女の子の髪には素敵なものが詰まっている

松本 知樹

第1話 少女と美容師

 10月も終わろうかという日のこと。

 小さな美容室を営んでいる弘前シゲルが、今日はそろそろ店終いにしようかと考えていたところへ、一人の客があられた。

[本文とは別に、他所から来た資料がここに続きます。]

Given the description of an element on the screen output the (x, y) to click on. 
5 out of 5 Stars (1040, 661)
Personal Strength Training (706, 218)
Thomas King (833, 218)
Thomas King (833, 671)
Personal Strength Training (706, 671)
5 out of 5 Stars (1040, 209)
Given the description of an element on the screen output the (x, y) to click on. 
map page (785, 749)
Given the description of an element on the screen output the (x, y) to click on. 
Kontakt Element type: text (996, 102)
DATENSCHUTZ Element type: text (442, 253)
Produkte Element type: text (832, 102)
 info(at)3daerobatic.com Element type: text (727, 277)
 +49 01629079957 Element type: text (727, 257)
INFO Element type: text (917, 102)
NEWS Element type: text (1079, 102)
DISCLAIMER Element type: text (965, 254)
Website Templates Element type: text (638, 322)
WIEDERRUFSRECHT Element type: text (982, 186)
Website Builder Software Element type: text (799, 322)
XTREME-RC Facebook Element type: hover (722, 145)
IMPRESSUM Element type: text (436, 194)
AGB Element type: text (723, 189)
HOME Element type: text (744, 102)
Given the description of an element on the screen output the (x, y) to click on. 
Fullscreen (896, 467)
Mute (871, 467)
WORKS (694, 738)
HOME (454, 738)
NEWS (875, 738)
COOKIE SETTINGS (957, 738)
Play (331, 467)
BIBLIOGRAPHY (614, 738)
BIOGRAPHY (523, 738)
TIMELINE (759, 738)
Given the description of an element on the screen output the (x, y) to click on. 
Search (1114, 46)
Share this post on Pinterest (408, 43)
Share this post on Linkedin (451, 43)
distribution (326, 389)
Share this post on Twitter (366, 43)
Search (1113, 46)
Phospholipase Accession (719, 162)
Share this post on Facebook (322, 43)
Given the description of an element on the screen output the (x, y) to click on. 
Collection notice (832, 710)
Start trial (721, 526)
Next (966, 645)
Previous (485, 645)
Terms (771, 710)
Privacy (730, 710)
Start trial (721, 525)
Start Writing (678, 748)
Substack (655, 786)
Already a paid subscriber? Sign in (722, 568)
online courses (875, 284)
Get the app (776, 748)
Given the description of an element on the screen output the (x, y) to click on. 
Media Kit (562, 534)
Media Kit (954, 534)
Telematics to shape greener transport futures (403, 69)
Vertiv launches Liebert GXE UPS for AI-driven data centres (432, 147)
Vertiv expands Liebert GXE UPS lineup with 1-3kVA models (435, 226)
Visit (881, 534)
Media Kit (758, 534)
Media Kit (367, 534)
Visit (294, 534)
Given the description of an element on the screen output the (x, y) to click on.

 その客はドアの前で何かためらっていたようだったが、ほんの少し迷った後、ドアを開けて入ってきた。

 人並みの身長しか無い弘前より、頭一つ以上低い。

 目深にかぶった帽子から覗いた顔は、まだあどけなさを残す女の子の顔をしていた。


 小学校高学年くらいだろうか、と、弘前は考える。

 というより小学生にしか見えなかった。手足もきゃしゃで細く、子供っぽさがある。

 真面目な顔で唇をきゅっと引き結んだその顔も、整ってはいるが、クールな美人というより幼さを感じるかわいらしさがあった。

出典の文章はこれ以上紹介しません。